Instructions for the task =>
The reply should hold only the lines below from the one with "Task: Select the Traces icon in the sidebar" to the end, each copied exactly.

○ ○ ○

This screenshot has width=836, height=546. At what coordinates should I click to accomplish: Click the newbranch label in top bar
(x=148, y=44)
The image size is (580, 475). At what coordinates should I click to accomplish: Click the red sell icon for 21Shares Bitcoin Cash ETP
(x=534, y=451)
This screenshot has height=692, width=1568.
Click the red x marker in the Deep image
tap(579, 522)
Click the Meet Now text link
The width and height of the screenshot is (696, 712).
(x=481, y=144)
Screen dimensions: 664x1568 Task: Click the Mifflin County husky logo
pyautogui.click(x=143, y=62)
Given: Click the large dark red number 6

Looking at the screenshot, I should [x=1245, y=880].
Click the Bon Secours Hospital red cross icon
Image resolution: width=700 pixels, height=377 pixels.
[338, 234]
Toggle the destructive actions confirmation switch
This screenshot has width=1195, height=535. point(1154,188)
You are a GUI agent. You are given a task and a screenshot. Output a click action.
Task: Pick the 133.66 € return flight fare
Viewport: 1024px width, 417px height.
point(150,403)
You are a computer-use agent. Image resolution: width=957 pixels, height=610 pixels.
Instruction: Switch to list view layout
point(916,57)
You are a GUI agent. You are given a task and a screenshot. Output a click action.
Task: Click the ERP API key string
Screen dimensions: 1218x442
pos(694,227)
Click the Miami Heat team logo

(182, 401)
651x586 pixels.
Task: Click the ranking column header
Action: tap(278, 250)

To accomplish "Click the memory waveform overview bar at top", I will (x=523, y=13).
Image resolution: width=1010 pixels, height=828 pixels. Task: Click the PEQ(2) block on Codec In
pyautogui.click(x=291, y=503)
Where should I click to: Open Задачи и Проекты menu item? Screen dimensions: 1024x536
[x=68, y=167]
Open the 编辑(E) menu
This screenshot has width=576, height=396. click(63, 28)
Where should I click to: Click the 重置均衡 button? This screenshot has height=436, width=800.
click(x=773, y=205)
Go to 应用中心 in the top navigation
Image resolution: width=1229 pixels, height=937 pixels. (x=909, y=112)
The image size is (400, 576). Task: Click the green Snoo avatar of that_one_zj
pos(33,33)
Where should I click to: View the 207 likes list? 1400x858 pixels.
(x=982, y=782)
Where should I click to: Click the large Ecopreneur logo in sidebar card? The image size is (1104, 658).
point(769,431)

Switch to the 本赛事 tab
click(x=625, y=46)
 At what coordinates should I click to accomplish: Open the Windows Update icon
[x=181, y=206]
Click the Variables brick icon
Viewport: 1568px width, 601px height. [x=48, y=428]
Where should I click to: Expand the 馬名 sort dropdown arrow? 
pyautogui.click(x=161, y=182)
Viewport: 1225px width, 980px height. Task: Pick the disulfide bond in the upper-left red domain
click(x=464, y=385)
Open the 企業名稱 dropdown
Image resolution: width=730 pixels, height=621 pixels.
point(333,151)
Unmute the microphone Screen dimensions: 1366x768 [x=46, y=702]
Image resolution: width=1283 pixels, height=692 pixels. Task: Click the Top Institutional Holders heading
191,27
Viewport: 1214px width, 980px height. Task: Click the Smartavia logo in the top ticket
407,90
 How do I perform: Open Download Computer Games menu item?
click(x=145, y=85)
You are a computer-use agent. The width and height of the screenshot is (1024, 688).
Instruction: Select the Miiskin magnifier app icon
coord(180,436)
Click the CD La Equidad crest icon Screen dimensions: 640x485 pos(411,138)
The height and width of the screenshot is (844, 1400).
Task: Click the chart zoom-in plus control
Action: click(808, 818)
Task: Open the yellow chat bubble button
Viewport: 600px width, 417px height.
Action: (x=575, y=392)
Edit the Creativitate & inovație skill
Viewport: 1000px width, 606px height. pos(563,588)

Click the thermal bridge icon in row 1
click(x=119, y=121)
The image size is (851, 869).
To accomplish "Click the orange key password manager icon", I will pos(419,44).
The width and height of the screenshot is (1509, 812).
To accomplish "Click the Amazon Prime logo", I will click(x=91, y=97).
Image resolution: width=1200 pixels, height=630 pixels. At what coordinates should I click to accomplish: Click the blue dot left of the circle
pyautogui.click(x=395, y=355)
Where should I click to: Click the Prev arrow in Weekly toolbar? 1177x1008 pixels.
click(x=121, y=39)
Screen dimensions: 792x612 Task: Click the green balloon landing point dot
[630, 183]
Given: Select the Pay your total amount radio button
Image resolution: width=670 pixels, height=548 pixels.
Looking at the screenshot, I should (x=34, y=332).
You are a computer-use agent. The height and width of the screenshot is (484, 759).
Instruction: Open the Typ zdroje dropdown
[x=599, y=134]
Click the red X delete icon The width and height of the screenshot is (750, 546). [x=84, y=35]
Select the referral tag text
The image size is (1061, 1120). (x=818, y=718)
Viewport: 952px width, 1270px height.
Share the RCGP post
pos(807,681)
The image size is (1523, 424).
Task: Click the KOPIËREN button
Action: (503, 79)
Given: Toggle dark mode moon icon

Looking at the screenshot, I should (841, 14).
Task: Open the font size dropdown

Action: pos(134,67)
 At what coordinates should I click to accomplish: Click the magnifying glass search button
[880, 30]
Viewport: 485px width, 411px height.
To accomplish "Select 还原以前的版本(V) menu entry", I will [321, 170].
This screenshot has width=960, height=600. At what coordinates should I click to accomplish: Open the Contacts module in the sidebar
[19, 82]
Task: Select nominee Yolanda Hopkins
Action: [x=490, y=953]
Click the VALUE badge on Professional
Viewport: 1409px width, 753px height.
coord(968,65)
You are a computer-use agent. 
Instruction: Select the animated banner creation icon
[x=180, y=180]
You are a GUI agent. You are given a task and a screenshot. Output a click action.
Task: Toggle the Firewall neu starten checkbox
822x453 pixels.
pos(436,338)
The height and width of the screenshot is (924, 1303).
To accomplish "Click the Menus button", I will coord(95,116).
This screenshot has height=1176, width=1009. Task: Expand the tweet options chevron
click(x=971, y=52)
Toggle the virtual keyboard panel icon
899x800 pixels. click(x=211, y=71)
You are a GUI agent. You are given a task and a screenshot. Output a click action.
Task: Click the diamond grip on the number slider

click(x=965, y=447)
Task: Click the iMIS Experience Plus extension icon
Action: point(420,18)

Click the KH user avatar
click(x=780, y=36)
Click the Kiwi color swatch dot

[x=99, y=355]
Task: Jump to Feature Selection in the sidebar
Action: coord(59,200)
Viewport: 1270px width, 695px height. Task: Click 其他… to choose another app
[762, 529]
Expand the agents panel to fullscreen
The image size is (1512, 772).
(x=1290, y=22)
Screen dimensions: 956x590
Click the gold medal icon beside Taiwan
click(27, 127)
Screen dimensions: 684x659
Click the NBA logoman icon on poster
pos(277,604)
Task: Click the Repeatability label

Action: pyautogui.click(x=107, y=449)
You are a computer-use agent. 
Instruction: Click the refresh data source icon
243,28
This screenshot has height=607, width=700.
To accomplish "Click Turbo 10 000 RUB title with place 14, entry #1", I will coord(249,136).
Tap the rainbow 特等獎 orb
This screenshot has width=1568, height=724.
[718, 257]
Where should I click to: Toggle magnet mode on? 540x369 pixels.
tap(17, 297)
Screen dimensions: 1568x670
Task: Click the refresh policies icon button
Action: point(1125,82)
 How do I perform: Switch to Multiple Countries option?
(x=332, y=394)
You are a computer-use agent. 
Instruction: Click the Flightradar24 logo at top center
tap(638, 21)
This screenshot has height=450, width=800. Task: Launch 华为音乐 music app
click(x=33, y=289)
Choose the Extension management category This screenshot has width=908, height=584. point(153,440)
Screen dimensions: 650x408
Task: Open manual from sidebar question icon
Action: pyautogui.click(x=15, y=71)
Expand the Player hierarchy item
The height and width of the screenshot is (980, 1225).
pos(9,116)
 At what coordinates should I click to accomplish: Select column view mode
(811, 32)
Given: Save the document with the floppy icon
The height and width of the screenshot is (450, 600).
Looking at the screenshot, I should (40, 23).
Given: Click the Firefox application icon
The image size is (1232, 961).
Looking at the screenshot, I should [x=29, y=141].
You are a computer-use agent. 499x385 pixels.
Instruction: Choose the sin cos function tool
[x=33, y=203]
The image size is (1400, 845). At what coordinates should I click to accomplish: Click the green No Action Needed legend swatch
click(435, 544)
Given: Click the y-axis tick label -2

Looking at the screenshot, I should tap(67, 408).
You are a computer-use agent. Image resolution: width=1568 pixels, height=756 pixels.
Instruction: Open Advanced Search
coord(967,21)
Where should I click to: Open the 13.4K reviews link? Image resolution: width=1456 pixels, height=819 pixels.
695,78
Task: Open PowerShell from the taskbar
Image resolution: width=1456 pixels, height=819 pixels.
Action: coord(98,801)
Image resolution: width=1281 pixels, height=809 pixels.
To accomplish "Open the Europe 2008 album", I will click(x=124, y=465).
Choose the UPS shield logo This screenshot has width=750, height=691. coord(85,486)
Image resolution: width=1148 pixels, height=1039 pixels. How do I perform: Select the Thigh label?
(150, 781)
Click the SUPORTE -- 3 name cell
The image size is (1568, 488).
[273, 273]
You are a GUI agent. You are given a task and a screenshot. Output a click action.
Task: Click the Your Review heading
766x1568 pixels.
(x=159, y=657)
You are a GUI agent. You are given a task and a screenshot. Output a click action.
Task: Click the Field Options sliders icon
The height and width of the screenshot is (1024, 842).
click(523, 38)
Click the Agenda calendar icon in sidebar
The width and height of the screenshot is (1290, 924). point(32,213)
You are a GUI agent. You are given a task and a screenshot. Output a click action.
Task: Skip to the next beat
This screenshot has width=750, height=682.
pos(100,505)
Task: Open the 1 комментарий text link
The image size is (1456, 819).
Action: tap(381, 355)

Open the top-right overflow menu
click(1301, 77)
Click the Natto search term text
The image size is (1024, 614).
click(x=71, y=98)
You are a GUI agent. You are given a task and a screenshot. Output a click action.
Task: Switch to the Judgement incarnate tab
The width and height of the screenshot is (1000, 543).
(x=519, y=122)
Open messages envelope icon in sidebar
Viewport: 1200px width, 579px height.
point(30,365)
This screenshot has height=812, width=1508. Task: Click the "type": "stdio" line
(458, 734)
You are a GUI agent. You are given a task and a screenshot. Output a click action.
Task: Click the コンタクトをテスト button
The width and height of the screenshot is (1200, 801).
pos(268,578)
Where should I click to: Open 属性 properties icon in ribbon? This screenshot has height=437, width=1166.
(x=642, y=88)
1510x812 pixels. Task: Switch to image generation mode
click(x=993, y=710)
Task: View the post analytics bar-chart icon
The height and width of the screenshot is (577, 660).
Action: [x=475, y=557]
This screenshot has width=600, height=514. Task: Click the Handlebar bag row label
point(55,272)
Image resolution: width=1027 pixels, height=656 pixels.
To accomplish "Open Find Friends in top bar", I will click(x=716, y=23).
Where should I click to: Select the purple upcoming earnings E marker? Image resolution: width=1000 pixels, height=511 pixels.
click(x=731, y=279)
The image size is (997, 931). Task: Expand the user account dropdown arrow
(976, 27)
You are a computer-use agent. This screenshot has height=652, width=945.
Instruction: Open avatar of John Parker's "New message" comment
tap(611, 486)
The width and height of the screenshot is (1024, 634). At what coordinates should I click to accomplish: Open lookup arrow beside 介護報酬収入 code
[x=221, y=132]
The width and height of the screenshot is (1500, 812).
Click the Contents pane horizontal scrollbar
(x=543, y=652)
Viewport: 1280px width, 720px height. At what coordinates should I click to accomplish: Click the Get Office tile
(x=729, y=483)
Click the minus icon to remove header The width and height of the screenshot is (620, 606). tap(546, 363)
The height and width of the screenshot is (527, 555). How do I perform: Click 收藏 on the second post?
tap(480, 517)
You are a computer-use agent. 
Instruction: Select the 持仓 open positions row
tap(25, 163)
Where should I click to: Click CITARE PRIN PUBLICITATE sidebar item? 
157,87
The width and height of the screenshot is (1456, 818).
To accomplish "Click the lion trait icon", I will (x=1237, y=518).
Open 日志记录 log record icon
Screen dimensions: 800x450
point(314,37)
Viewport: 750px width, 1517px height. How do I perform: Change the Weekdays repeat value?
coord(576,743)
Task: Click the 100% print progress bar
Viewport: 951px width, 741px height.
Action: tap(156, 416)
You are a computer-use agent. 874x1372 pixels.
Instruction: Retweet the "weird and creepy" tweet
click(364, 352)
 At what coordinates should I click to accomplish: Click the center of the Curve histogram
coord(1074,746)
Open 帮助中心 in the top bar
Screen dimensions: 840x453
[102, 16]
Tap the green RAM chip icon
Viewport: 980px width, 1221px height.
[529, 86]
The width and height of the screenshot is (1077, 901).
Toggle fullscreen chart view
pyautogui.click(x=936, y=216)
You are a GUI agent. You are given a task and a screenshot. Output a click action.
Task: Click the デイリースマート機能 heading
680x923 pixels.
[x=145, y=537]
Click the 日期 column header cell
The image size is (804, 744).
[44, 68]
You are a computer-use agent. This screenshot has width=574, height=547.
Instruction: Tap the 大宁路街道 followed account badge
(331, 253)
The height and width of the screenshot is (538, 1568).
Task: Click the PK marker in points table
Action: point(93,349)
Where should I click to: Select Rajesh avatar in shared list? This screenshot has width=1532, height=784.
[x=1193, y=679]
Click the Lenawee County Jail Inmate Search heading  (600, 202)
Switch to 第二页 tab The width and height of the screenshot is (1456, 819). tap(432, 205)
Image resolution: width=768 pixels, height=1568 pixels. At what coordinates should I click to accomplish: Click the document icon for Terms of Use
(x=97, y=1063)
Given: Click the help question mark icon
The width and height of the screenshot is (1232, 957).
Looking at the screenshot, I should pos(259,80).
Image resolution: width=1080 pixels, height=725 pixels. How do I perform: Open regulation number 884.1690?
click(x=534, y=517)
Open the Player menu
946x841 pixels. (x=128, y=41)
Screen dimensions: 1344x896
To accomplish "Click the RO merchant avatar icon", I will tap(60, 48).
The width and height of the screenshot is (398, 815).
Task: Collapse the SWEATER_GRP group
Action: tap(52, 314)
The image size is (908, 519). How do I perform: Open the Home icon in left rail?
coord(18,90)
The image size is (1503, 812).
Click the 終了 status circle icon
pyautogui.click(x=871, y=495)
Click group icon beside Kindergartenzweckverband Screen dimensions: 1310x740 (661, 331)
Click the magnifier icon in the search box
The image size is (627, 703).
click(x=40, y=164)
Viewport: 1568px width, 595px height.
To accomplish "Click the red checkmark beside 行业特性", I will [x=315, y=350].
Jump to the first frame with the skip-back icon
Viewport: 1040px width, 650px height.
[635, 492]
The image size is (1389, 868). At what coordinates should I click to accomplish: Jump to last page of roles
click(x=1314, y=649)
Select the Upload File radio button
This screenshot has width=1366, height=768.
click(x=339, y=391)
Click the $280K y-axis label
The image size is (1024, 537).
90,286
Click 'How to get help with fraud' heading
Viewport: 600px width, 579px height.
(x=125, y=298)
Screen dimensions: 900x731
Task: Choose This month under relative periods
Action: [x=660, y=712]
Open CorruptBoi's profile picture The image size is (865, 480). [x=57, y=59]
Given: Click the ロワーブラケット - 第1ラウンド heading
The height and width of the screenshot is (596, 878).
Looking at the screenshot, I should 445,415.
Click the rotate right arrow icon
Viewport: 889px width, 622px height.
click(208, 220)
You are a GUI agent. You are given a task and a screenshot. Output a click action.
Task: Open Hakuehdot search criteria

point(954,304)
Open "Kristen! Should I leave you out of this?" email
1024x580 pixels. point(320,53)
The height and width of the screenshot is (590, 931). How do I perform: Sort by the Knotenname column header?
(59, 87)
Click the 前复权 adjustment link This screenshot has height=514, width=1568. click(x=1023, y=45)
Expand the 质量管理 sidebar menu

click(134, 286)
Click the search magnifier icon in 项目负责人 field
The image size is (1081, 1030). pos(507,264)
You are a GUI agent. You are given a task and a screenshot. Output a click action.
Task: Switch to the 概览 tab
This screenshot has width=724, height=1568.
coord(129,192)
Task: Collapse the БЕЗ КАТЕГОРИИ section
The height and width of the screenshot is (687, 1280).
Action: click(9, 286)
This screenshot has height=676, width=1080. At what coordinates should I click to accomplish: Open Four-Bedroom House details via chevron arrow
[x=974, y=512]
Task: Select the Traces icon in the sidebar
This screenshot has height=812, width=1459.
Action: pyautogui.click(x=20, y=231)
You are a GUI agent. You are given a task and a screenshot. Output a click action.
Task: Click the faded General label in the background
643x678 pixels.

○ ○ ○

Result of the task =>
Task: Select the Traces icon in the sidebar
This screenshot has height=812, width=1459.
Action: pyautogui.click(x=20, y=231)
You are a GUI agent. You are given a task and a screenshot. Output a click action.
Task: Click the faded General label in the background
643x678 pixels.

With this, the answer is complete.